Outro ponto é que o BIM permite padronizar processos, o que é fundamental quando se tem uma equipe reduzida. Isso gera consistência nos projetos e facilita a capacitação de novos colaboradores ou parceiros.
Há espaço para democratização da metodologia?
Sim, ainda existem desafios para a democratização do BIM, como o custo inicial de licenças, a curva de aprendizagem e a escassez de mão de obra qualificada. Mas esse cenário vem mudando. Hoje já temos opções de software mais acessíveis, conteúdos gratuitos de qualidade e uma rede crescente de apoio para pequenos escritórios que querem dar esse passo.
Vejo cada vez mais profissionais autônomos e pequenos escritórios adotando o BIM de forma estratégica, mesmo que de forma gradual. E os resultados aparecem rápido: mais organização, menos erros e mais competitividade.
Há espaço para democratizar o BIM e o momento é agora. Quem entender isso primeiro, vai sair na frente. Como minha avó dizia: quem chega primeiro bebe água limpa!
O que tem te surpreendido nesse processo de transição para uma construção civil mais inteligente, conectada e integrada?

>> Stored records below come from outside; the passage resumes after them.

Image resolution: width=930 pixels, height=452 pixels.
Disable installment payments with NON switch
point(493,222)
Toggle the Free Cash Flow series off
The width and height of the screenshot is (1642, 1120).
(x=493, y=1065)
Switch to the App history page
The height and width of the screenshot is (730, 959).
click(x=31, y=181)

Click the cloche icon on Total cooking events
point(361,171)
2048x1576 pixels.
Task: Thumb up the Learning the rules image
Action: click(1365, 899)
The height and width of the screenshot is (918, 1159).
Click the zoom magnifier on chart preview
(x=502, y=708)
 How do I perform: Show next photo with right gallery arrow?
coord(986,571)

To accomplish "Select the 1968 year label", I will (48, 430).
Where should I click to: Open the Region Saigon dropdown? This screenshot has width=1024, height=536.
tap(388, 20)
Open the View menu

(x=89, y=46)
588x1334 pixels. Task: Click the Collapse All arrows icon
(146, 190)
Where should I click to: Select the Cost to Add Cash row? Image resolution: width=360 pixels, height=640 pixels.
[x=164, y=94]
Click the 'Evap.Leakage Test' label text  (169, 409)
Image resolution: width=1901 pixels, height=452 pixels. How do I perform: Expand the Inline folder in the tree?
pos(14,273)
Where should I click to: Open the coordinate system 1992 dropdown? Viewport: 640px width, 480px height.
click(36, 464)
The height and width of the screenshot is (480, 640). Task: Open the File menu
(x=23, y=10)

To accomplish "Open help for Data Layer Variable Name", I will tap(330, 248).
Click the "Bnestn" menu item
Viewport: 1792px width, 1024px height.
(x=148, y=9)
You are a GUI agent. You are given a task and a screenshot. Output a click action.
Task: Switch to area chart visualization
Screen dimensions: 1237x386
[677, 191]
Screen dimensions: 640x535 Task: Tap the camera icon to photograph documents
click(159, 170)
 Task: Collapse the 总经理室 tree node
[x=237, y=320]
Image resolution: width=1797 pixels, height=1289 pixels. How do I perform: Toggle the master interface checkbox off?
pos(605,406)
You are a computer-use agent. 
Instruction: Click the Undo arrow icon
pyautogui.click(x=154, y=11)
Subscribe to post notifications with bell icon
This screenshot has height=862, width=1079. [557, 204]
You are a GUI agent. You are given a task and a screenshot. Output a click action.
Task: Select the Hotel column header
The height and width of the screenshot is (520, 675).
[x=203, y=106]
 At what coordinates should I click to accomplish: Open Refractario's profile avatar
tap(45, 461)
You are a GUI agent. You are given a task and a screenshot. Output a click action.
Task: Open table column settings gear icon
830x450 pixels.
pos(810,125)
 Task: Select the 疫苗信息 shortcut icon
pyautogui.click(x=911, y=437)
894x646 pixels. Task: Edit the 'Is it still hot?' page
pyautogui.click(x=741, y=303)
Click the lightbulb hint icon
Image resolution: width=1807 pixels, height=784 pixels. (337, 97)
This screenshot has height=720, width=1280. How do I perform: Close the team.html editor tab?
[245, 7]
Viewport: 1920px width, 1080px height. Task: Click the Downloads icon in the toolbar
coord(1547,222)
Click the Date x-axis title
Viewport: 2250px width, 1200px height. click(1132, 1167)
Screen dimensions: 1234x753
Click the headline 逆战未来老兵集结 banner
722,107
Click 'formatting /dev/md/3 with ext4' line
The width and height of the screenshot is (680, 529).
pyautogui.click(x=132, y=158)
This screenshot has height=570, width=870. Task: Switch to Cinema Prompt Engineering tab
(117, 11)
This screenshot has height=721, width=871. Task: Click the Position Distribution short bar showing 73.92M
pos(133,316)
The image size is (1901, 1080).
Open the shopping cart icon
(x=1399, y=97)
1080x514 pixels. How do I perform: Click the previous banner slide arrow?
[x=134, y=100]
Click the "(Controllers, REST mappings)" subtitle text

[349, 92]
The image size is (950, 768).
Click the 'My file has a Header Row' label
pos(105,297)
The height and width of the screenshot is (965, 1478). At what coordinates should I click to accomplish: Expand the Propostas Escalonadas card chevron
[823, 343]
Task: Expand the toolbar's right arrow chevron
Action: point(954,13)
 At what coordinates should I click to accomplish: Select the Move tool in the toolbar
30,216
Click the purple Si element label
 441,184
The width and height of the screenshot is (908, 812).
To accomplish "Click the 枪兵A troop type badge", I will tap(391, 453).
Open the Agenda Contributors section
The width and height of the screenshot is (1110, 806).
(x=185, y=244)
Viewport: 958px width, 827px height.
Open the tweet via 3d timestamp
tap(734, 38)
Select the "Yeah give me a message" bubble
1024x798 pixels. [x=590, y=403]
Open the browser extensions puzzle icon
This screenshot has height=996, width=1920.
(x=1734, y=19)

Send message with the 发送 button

O que mais me surpreende positivamente é perceber que, apesar de todas as dificuldades estruturais que o setor ainda enfrenta, há uma vontade real de mudança. Profissionais que antes tinham receio da tecnologia estão cada vez mais abertos ao aprendizado, especialmente quando percebem que o BIM, por exemplo, vai muito além da modelagem, ele organiza, padroniza e gera valor real para o dia a dia do projeto e da obra.
Tenho acompanhado histórias de equipes que, mesmo com poucos recursos, conseguem se reinventar com metodologias digitais, ganhando eficiência e competitividade.
Por outro lado, o que ainda me preocupa é que muitas lideranças seguem tratando a inovação como algo restrito ao software, delegando a responsabilidade para um “departamento técnico” e não envolvendo as esferas estratégicas da organização. Transformação digital exige envolvimento da alta gestão, exige revisão de processos, capacitação e mudança de cultura. Sem isso, não há tecnologia que resolva.
E nesse cenário, é impossível não mencionar a inteligência artificial como um próximo passo inevitável. A IA já está começando a impactar profundamente a forma como analisamos dados, prevemos riscos, otimizamos cronogramas e até projetamos edificações. Ainda é cedo para entender toda a dimensão dessa mudança, mas é claro que os profissionais que aprenderem a integrar o uso da IA aos seus fluxos de trabalho sairão na frente.